_Exercise requirements_
Print the records below word for word, but leave out the pictures.

_Provided data_
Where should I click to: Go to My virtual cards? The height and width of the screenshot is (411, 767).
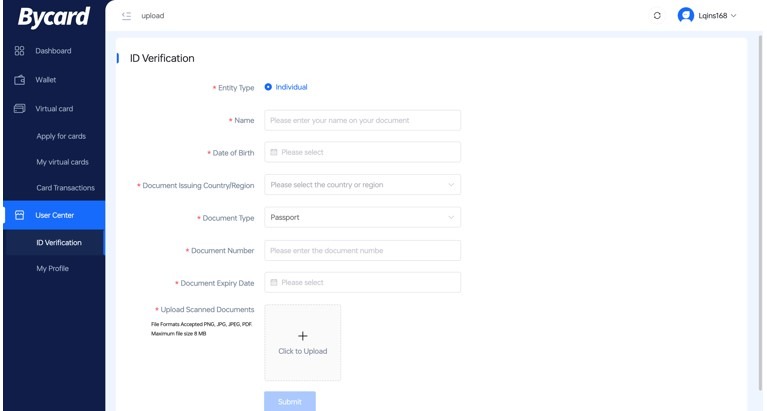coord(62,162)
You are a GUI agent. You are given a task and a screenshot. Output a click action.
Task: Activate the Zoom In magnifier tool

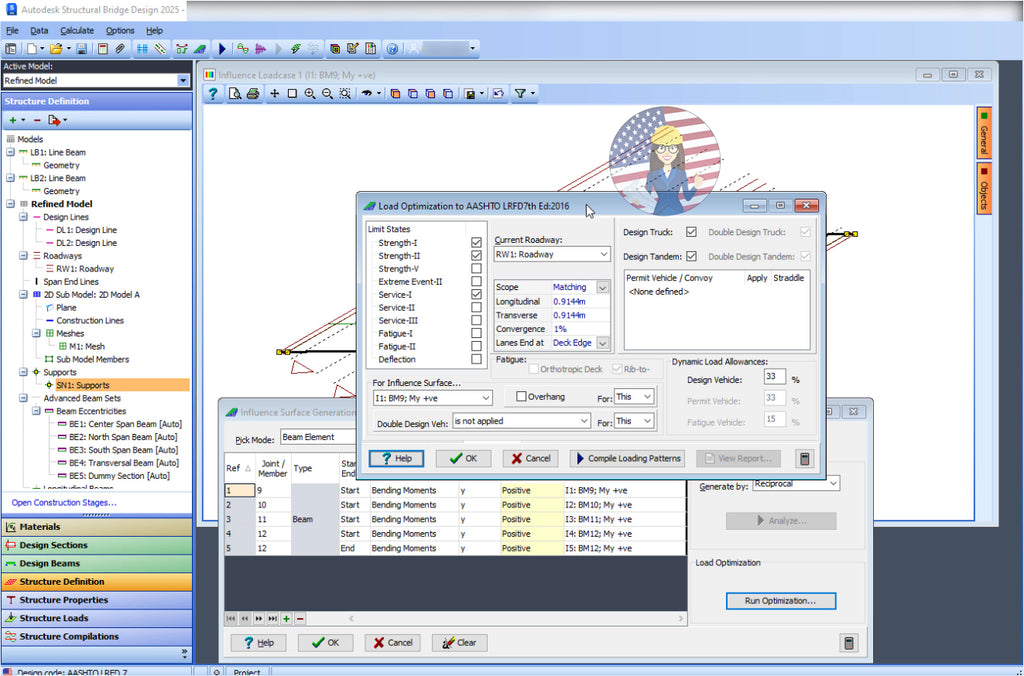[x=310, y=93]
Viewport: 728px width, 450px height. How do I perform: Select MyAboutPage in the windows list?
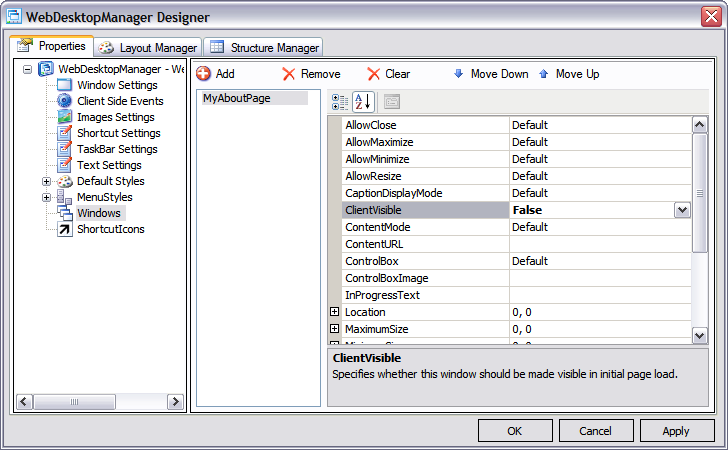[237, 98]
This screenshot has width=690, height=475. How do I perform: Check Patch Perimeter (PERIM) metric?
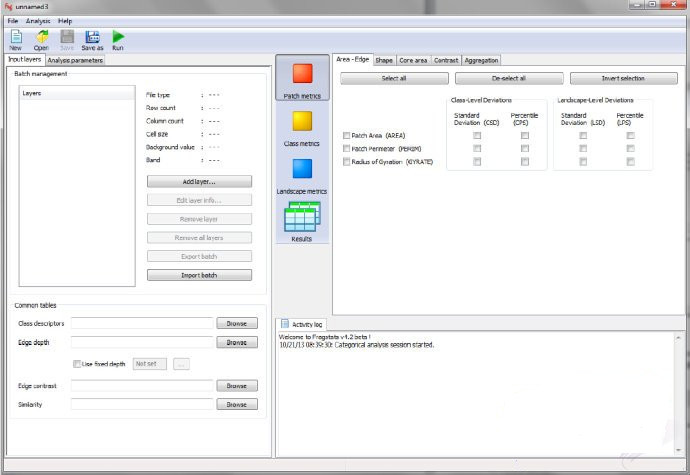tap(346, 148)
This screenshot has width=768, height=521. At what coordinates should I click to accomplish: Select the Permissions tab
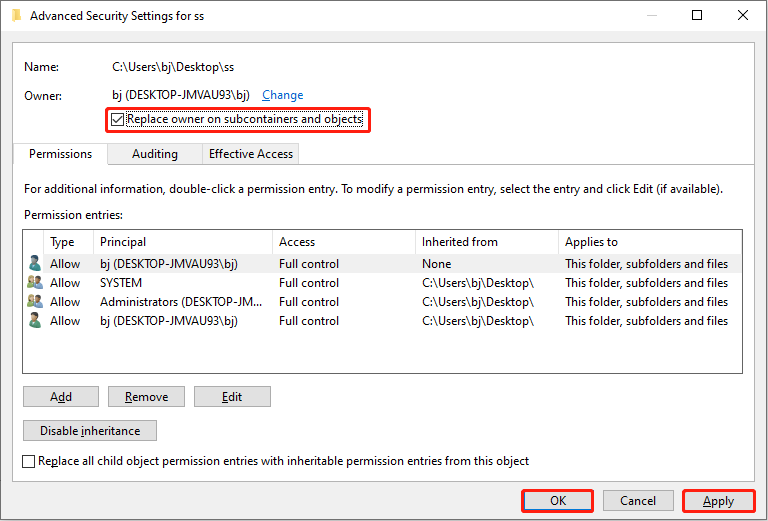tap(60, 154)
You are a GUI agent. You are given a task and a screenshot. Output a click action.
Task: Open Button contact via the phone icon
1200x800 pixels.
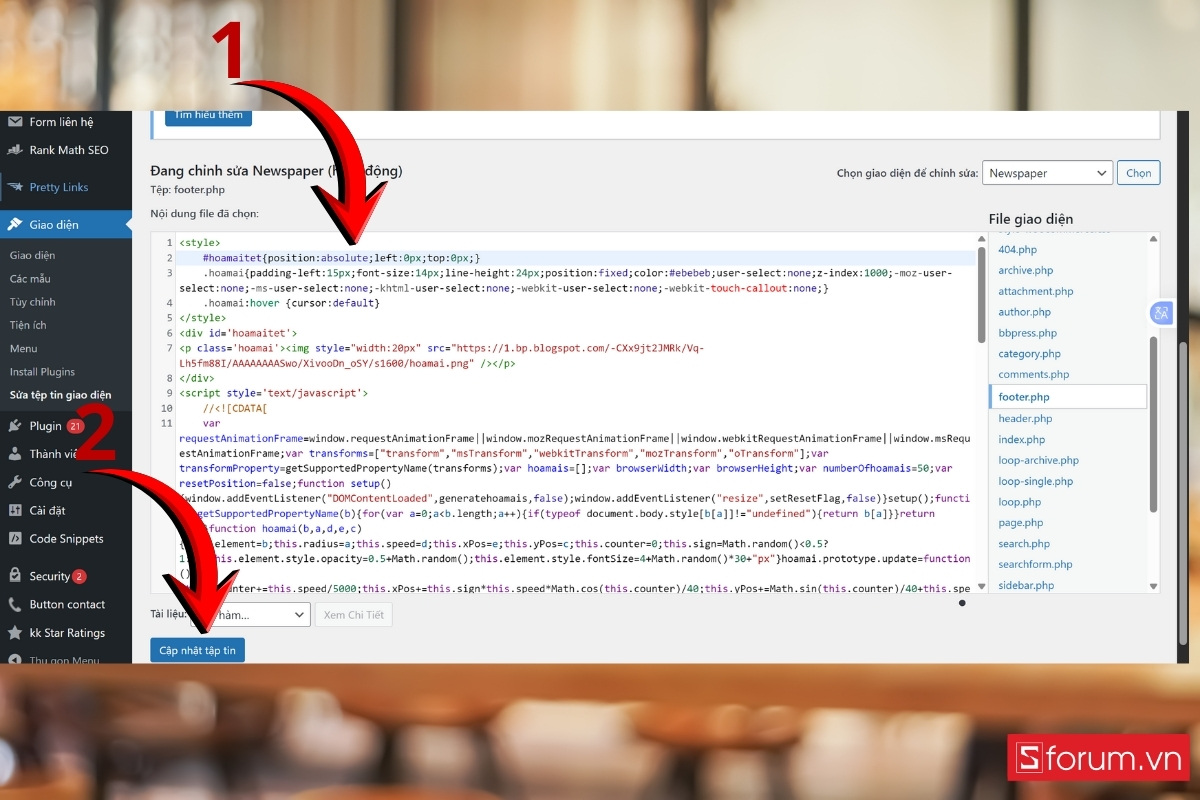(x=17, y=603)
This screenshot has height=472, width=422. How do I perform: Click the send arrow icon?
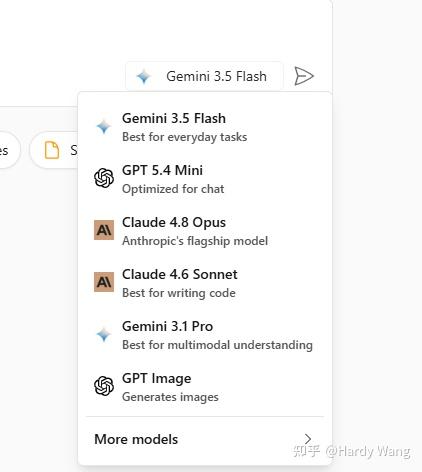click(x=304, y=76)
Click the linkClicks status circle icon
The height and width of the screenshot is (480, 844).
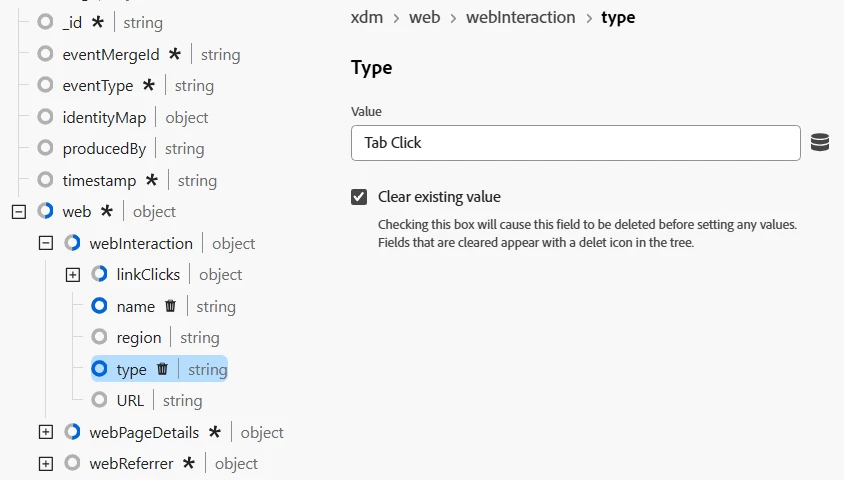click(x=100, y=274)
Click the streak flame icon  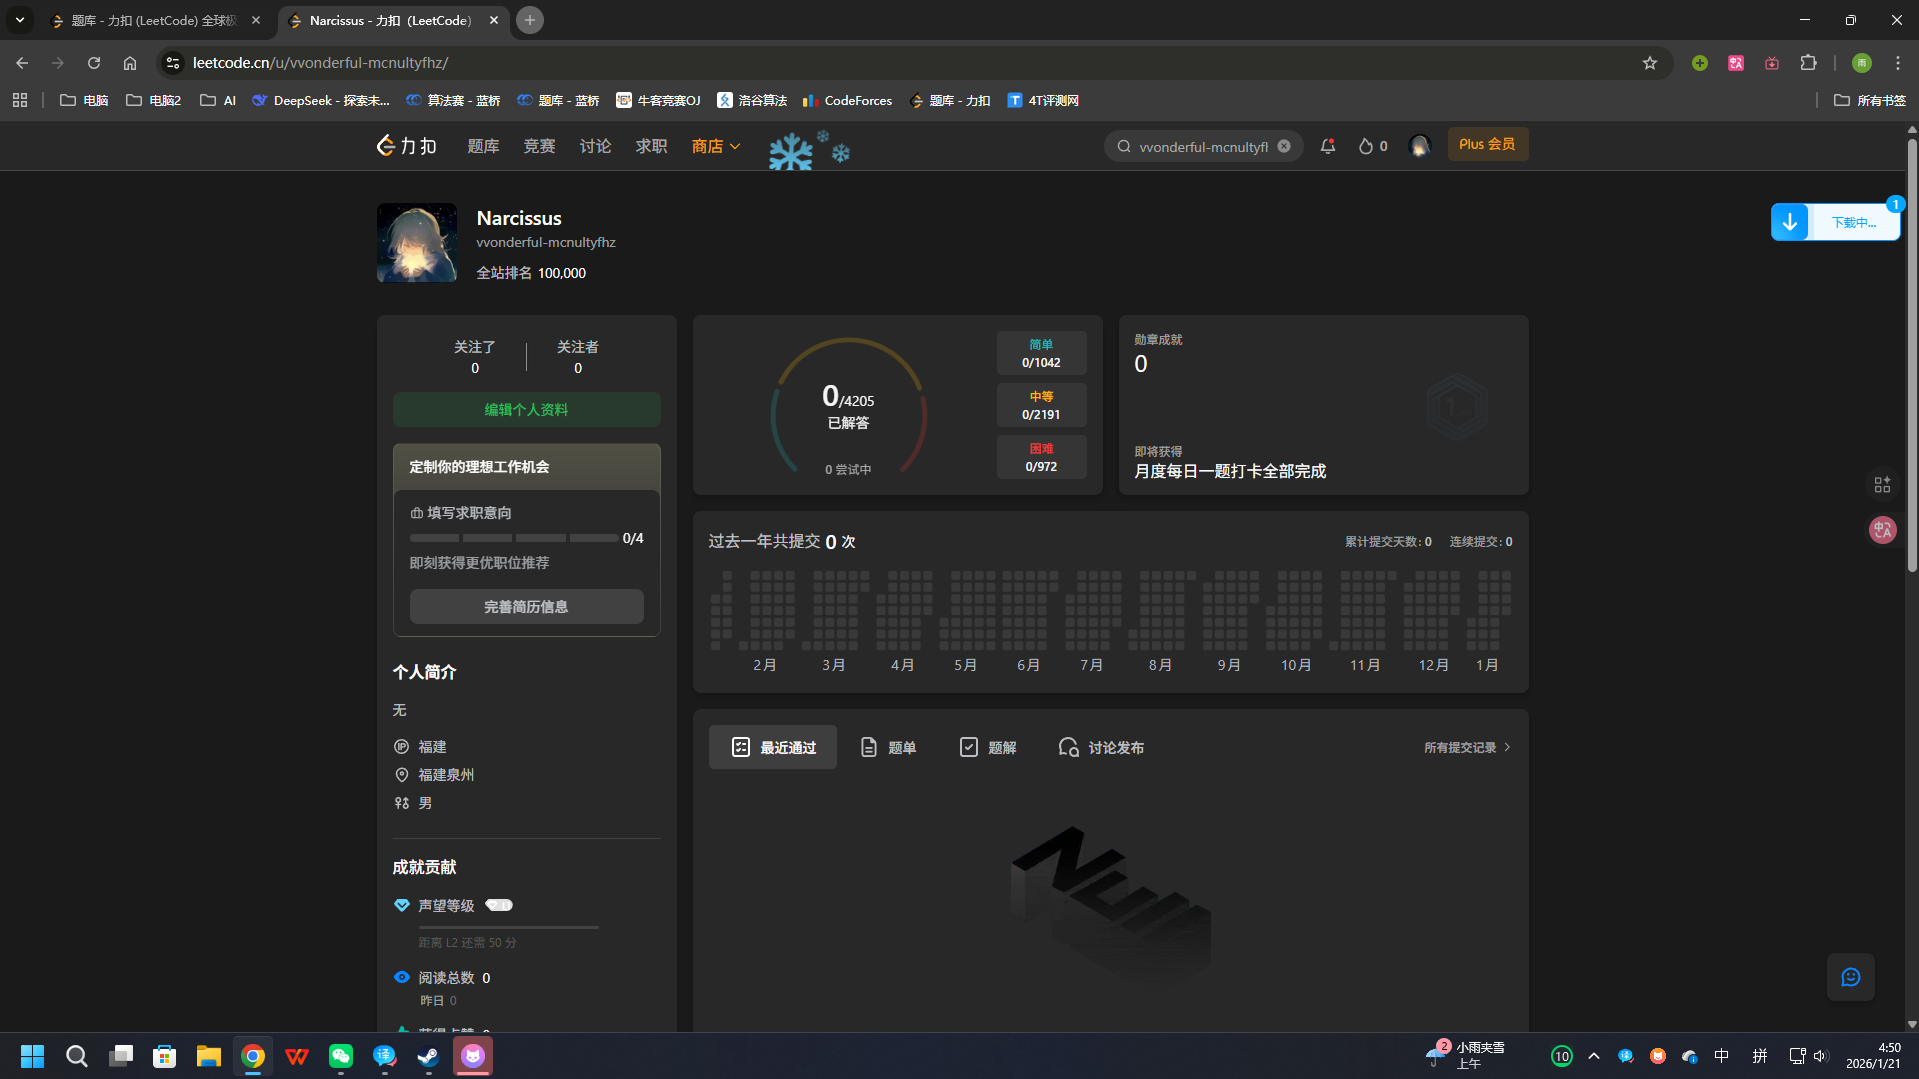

_Answer_
Where should I click to: Go to My virtual cards? The height and width of the screenshot is (411, 767).
coord(62,162)
You are a GUI agent. You are given a task and a screenshot. Output a click action.
Task: Activate the Zoom In magnifier tool

[x=310, y=93]
Viewport: 728px width, 450px height. How do I perform: Select MyAboutPage in the windows list?
[237, 98]
This screenshot has width=690, height=475. How do I perform: Check Patch Perimeter (PERIM) metric?
tap(346, 148)
This screenshot has width=768, height=521. At what coordinates should I click to accomplish: Select the Permissions tab
tap(60, 154)
You are a GUI agent. You are given a task and a screenshot. Output a click action.
Task: Open Button contact via the phone icon
1200x800 pixels.
(x=17, y=603)
This screenshot has height=472, width=422. How do I perform: Click the send arrow icon?
click(x=304, y=76)
Click the linkClicks status circle icon
The height and width of the screenshot is (480, 844).
click(x=100, y=274)
Click the streak flame icon  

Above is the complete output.